▶ _EXERCISE GOAL_
Report each line of the items below that contains the word "resolution". Case counts.

▶ _LISTED RECORDS_

-*-

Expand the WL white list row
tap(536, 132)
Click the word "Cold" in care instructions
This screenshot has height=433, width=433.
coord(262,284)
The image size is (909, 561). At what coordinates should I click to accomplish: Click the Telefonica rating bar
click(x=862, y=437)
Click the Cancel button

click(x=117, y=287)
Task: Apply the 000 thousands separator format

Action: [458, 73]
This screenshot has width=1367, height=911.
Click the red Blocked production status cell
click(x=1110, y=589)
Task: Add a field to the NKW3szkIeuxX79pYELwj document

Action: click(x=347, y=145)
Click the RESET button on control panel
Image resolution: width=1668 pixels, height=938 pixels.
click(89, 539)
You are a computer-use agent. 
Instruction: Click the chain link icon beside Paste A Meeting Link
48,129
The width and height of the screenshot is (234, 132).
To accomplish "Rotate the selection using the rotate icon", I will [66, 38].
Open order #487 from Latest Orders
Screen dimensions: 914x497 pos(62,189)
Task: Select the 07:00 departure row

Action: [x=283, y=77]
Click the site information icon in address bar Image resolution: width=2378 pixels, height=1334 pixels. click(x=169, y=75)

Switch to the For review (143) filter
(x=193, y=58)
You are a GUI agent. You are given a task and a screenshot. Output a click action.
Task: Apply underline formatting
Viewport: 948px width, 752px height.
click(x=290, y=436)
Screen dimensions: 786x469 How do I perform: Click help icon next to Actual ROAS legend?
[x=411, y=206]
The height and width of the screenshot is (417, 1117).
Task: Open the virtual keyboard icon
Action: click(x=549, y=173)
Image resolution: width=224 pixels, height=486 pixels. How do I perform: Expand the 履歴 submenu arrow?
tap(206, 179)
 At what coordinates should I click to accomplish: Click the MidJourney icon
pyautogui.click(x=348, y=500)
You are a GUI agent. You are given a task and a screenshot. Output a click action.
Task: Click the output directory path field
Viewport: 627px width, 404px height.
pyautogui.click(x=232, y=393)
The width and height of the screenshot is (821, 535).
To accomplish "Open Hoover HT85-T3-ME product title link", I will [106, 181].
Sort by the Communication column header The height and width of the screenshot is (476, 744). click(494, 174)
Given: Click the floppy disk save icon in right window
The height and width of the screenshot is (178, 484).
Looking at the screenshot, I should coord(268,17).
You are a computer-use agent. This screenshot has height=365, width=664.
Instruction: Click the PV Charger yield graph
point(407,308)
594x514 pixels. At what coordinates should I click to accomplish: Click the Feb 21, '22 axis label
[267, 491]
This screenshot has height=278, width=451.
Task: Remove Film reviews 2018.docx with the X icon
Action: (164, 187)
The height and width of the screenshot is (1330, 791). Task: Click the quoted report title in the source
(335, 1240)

-*-

▶ _PROBLEM SOLUTION_
Image resolution: width=1668 pixels, height=938 pixels.
Click the site information icon in address bar Image resolution: width=2378 pixels, height=1334 pixels. click(x=169, y=75)
Image resolution: width=224 pixels, height=486 pixels. How do I perform: Expand the 履歴 submenu arrow?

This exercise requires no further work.